Suave ditadura na Pérola do Atlântico

A pérola do Atlântico

Os parabéns pelos actos governativos do actual presidente do governo regional da Madeira encontram-se lavrados em acta por ocasião da celebração do 30• aniversário de governos sucessivos do Dr Alberto Joao. Falta saber quem são os verdadeiros autores desses rasgados elogios.
 
Ser apanhado de surpresa com o buraco financeiro na Madeira é quase tão ingénuo como afirmar que a responsabilidade do Governo Regional deve ser julgada nas urnas.

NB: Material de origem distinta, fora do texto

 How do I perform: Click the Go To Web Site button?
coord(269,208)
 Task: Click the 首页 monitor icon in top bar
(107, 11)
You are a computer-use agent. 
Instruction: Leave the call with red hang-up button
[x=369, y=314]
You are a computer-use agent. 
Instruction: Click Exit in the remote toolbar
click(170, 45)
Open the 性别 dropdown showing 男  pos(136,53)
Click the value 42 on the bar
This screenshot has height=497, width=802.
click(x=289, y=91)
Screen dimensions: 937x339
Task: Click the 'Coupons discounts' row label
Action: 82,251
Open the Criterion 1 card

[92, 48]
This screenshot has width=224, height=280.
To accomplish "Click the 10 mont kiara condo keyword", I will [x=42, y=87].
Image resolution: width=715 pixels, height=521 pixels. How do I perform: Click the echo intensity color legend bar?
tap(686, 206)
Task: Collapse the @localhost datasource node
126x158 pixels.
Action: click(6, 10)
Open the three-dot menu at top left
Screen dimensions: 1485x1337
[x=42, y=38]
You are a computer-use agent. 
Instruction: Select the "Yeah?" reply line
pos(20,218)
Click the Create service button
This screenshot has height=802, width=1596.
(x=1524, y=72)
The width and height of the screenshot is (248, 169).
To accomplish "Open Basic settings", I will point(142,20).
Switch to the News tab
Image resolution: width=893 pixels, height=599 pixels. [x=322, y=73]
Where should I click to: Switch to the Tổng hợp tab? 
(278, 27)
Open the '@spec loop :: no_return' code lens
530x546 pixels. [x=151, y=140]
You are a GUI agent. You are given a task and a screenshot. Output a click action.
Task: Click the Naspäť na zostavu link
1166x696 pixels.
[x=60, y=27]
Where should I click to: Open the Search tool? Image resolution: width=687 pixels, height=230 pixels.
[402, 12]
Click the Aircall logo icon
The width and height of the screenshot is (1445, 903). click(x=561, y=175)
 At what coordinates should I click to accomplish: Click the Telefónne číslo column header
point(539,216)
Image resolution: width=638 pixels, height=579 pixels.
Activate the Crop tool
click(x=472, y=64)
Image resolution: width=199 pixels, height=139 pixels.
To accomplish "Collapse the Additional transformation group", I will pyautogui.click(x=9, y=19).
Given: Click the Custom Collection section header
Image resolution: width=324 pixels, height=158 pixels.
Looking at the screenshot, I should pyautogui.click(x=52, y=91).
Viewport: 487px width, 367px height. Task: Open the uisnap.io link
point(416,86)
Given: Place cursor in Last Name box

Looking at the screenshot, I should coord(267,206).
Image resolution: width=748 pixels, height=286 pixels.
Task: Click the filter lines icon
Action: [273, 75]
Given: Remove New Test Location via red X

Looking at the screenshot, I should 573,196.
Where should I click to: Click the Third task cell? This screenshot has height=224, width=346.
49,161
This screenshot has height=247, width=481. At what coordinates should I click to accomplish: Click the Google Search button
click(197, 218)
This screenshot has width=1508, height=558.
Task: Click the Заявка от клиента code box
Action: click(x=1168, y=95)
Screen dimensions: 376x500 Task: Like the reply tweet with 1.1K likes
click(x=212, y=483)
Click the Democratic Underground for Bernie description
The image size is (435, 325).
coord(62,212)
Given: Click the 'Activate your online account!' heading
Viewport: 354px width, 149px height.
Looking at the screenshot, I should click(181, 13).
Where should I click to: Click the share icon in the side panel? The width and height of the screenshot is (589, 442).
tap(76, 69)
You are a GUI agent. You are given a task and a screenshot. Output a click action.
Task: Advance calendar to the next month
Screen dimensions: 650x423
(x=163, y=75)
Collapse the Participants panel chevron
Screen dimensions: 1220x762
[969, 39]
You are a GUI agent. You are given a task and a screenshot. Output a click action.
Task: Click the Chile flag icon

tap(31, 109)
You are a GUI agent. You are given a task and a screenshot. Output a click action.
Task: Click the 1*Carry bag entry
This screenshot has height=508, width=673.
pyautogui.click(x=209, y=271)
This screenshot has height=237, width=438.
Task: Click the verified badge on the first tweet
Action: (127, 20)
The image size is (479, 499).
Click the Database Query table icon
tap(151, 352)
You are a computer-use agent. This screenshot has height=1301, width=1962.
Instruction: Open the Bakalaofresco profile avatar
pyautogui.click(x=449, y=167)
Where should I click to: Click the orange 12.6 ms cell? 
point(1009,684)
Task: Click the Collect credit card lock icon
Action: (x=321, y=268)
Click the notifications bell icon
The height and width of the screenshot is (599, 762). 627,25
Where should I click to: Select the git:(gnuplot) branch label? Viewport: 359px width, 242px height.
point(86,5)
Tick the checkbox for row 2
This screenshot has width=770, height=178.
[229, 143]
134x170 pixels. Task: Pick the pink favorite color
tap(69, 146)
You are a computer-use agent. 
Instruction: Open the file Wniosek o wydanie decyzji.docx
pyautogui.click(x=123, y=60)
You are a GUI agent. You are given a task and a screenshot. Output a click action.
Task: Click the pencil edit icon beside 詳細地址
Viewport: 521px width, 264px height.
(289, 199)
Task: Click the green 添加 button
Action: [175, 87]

Em boa verdade, há várias décadas que essa avaliação vem sendo feita e os resultados estão à vista de todos. 
 
O povo madeirense está atento e tem perspectiva muito critica do que vem sucedendo na Ilha da Madeira. Basta ouvir os madeirenses !

Que esta situação se vem adensando de ano para ano está à vista de todos, principalmente quem já passou pela ilha.

O princípio do "Estado unitário" - artigo 6.º da CRP - a "soberania una e indivisível" - artigo 3.º da CRP - ou até, porque não, o "pluralismo de expressão e organização política democráticas" - artigo 2.º da CRP parecem não se aplicar até então àquele governo regional que tem sabido gozar de certa imunidade diplomática.

Com a crise financeira instalada na europa e em Portugal em especial e a sua recuperação a ser monitorizada pela troika, chegou o fim das sucessivas presidencias do Dr Alberto Joao Jardim.

A iliteracia democratica na ilha é bem diferente da ocorrida no continente há uns meses atrás. É que no continente existe liberdade de voto na verdadeira acepção da palavra!

É que as mudanças de tendência também podem acontecer na ilha, basta os eleitores assim o pretenderem!